Request Appointment
X

Longer Life For Your Hot Water Tank

 

Gone are the days of heating water on the stove — or heaven forbid over a fire. Today, a short walk to the faucet, a turn of the knob and there you have it … hot water. Most people do this many times a day never giving a thought to the how’s or why’s, other than knowing that the tall tubular appliance in their garage or closet keeps their hot water flowing. Keeping that in mind, you’ll want to be sure your hot water tank can continue providing hot water this winter.

One of the things that helps hot water tanks to do their job — while increasing their longevity — is a little thing that not many people are aware of until it stops doing its job: the sacrificial anode. This is a rod made of magnesium or aluminum that’s formed around a steal core wire and placed in the hot water tank through the top of the tank.

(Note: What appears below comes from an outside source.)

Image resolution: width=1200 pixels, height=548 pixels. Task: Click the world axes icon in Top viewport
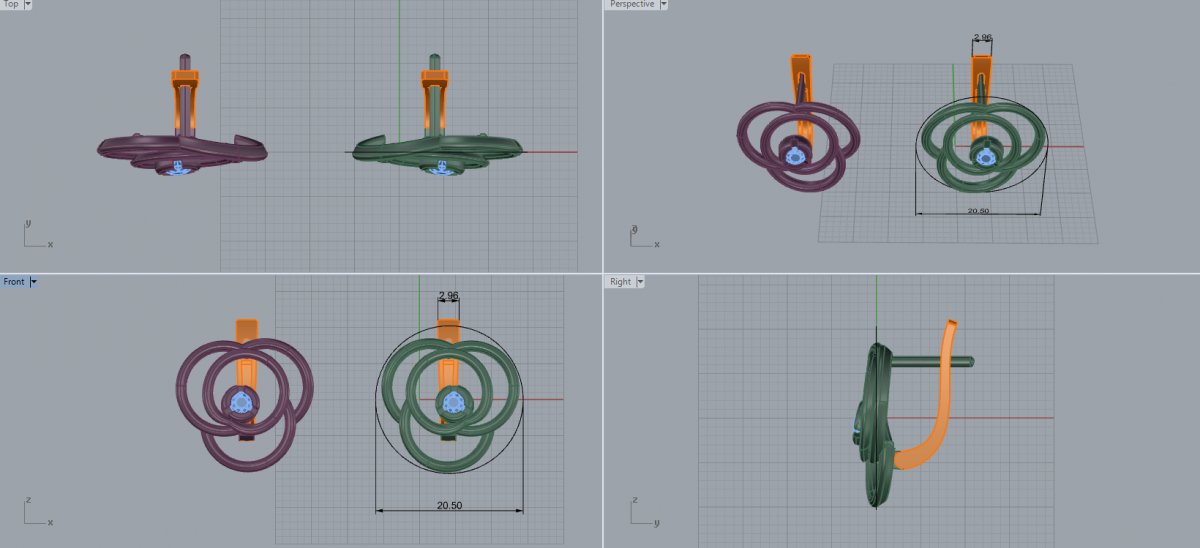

While its primary job is to maintain the life of your water tank, a powered anode can be used to help with odors as well as rust prevention. These rods are not designed to last the life of the tank, thus the name “sacrificial” anode. It will deteriorate in the process of doing its job. The amount of time that one will last depends on your water quality, amount of hot water used, water temperature, and the actual quality of your tank. Water that is softened with sodium will shorten the life of your anode rod.

Being aware of this small rod can have a big effect on the life of your hot water tank. That’s why checking the condition of the sacrificial anode on a regular basis is highly recommended. If you’re not monitoring it and only replacing your anode rod when it’s on its last leg, you can expect to replace your hot water tank more frequently, which results in a greater expense to you.

So put this on your “home maintenance” list to check every few years or so. If you’re not a handy do-it-yourself-er, have your plumber check it to see if it needs to be replaced. With accessible hot water being such a luxury and necessary part of life, homeowners want to keep hot water tanks as long as possible, both for the hot water and for their wallet.